In London versammelten sich rund 600 Demonstranten vor der iranischen Botschaft. In Brüssel führten Protestierende Plakate mit Fotos von Inhaftierten oder Getöteten mit sich, darunter von Neda Agha Soltan, die nach ihrem Tod zu einem Symbol der Protestbewegung wurde. In Paris gingen ebenfalls hunderte Menschen auf die Straße, auch vor dem UN-Sitz in Genf und in Rom wurde demonstriert.

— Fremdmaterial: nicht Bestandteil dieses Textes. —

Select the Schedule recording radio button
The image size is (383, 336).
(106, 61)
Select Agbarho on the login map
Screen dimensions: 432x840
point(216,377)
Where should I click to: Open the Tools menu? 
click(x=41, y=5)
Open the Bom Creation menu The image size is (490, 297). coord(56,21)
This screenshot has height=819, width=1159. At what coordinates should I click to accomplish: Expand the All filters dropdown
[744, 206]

Geplant waren Aktionen in weltweit mehr als 80 Städten. Die Demonstranten riefen die Regierung in Teheran zu einem Ende ihres harten Vorgehens gegen die Opposition auf und forderten die Freilassung Hunderter Menschen, die nach der umstrittenen Wahl am 12. Juni festgenommen wurden. Sie forderten weiter, umgehend Medien- und Versammlungsfreiheit herzustellen und die Verantwortlichen für die Gewalt der vergangenen Wochen zur Rechenschaft zu ziehen. Der Aktionstag wurde von Menschenrechtsorganisationen wie Amnesty International und Human Rights Watch unterstützt.

Die Demonstranten in Berlin legten laut Amnesty zum Gedenken an die seit der Wahl getöteten Menschen weiße Blumen nieder. Die Menschenrechtsorganisation spricht von mindestens 30 Toten. Mehr als 2.000 Menschen wurden offiziellen Angaben zufolge festgenommen, mindestens 40 Journalisten und Blogger sind inhaftiert.

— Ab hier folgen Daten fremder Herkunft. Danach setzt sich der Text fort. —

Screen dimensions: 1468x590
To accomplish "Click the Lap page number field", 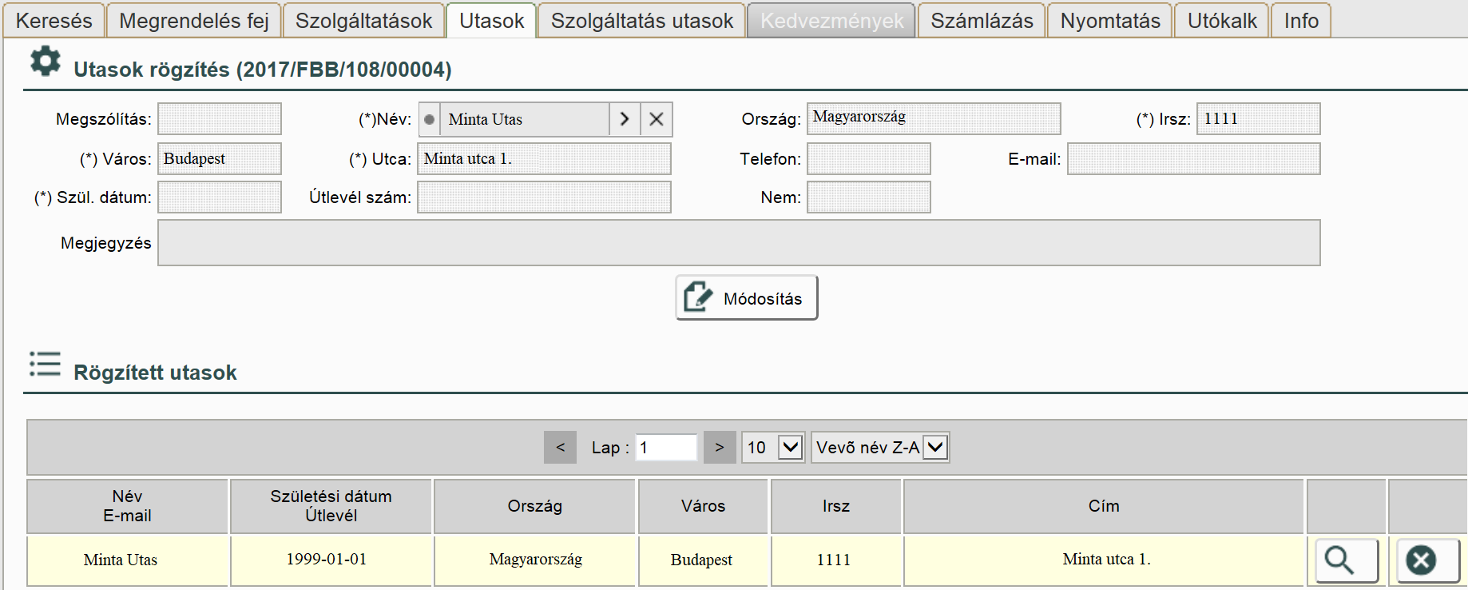I will [x=667, y=448].
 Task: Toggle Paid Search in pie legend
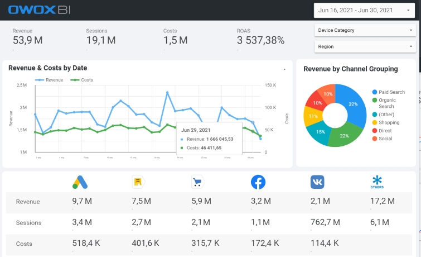tap(389, 92)
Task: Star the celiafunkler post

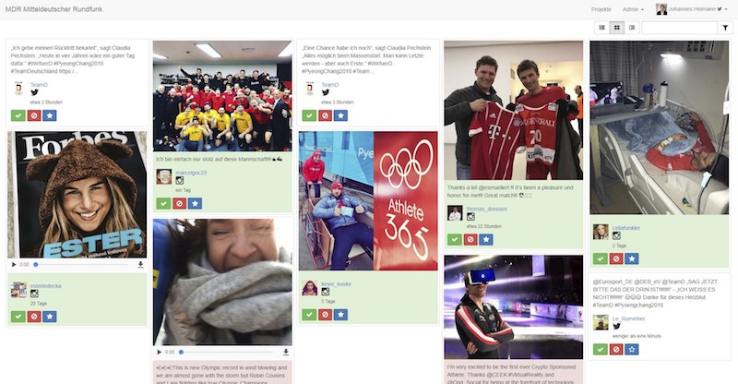Action: tap(632, 258)
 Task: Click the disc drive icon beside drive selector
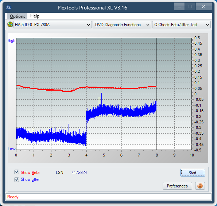[10, 25]
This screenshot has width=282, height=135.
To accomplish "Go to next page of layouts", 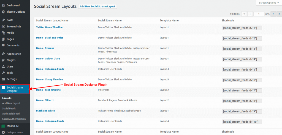I will (273, 14).
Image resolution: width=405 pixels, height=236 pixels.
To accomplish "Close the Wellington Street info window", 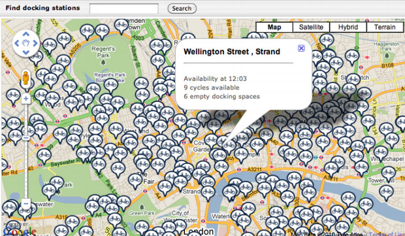I will click(x=301, y=48).
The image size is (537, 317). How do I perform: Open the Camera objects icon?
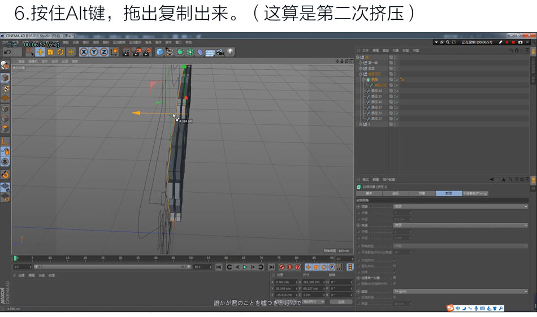(x=220, y=52)
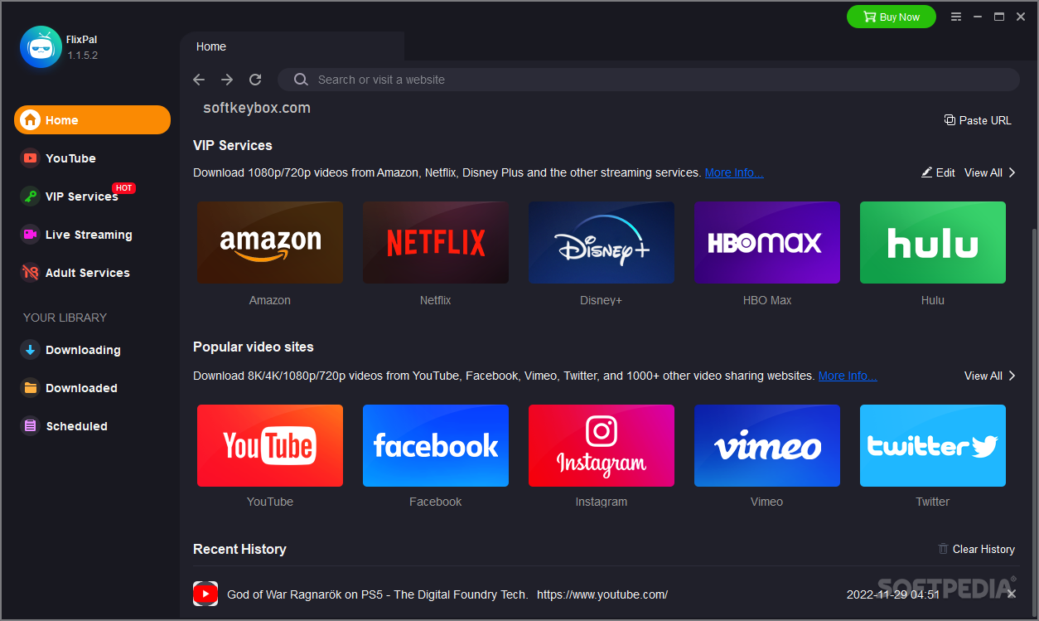Expand View All for Popular video sites
This screenshot has height=621, width=1039.
point(989,376)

Iranische Opposition wirft Behörden Folter vor

Die iranische Opposition warf den Behörden unterdessen vor, Demonstranten und Aktivisten gefoltert zu haben. Damit sollten Geständnisse der Festgenommenen erpresst werden, hieß es einem Schreiben, das am Samstag von Oppositionsführer Mir Hossein Mussawi, dem ehemaligen Präsidenten Mohammad Chatami und 67 weiteren prominenten Reformern an Geistliche in der Theologenstadt Kom geschickt wurde. Die Kleriker sollten Druck auf die Regierung ausüben, damit die Festgenommenen wieder auf freien Fuß kommen.

Mahdi Karrubi, einer der Unterzeichner und Kandidat bei der Präsidentenwahl, sandte darüberhinaus einen Brief an Geheimdienstchef Gholam Hossein Mohseni Edschehi, in dem er das Vorgehen gegen die Demonstranten scharf kritisierte. Frauen seien mit Stöcken geschlagen und zu Boden geworfen worden, protestierte er.